Picar el bagre: del lunfardo: tener hambre.

Lastrar: Del lunfardo: comer, alimentarse.

Viajarlo: Jerga callejera: darle un viaje de pastillas, drogarlo, alucinarlo.

La posta: Decir la verdad, cantar la justa, la que va sin vueltas.

Fiambre: Viene del lunfardo, por "carne fría", embutido. "Encontraron un fiambre en la basura".

Opa. En argentina así le decimos al tonto.

Curda: Del lunfardo: borracho.

Gil: Del lunfardo: Un gil es aquella persona considerada tonta o lenta.
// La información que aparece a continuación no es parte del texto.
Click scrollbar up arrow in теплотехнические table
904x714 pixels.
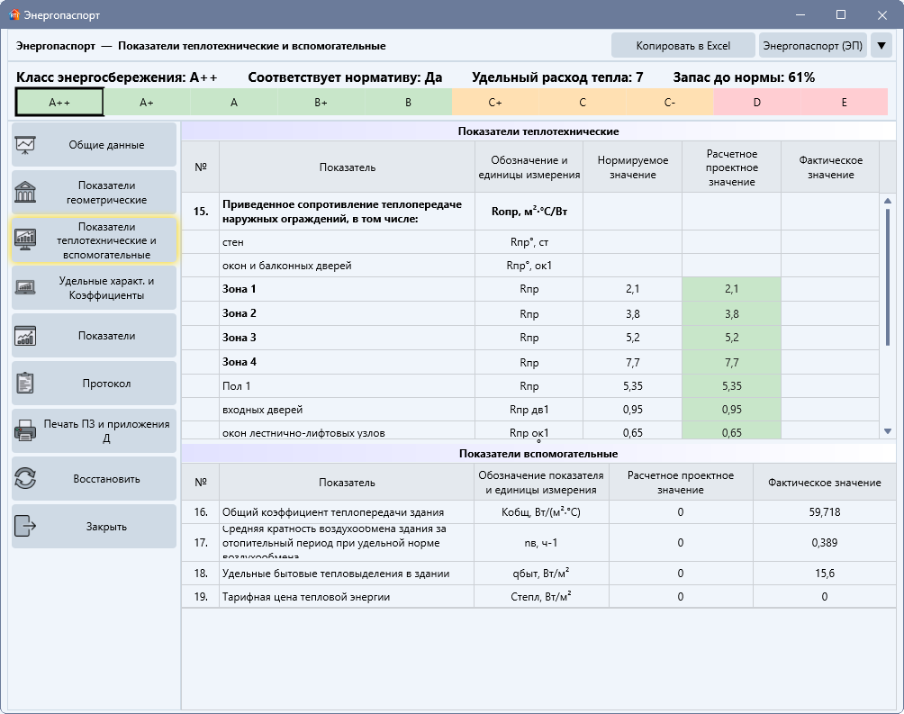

De coté: Del lunfardo: de costado.

Pajeros: Del lunfardo: masturbador, persona lerda y sin viveza.

Panchos: persona que se encuentra tranquila o satisfecha Se pasaba las horas pancho: tendido en el sillón mirando la televisión.

Colgados: Distraído, letárgico y olvidadizo

Falopa: La droga.

Con carpa: Expresión argentina que significa: con disimulo, con astucia.

Fuerza tigre: Fue un comando Estadounidense extremadamente cruel, e infiltrado tras las líneas vietnamitas.

Azotea: Del lunfardo: cabeza.

Adornaron: Del lunfardo: sobornar.

Afane: Del lunfardo: robé.  Afanar es robar.

Petes: Fellatio.

Apiolarse: Del lunfardo: avivarse, caer en la cuenta.

Astlla: Jerga tumbera: parte mínima en la repartija de un botín delictivo.

Pálidas: Del lunfardo: todo lo que es deprimente, negativo o frustrante.

Piscuí: Del lunfardo: tontito, inocente, chiquilín. Versión argentina de "pipsqueak", palabra que refiere a una persona insignificante, especialmente por tamaño o edad.

Pituca: Que pertenece a una clase social alta y da muestras de ello en su vestimenta y aspecto exterior.

Groso: Jerga argentina: algo grande, importante.

Canas: La palabra cana es un lunfardismo que tiene el doble significado de policía y de cárcel.

Cascarudo: Del léxico carcelario: se le dice a los gendarmes que tienen su vestimenta toda verde.

Acoquinarse: Del lunfardo: tener miedo, acobardarse.

Afanaron: Del lunfardo: robaron.

Hacer de campana: Vigilar y dar aviso mientras se efectúa un acto delictivo.

Cachengue: Del lunfardo: bailongo, fiesta, joda grande.

Canaruzo: Del lunfardo: garganta.

Mufa: Del lunfardo: mal humor, malas vibraciones. Yeta.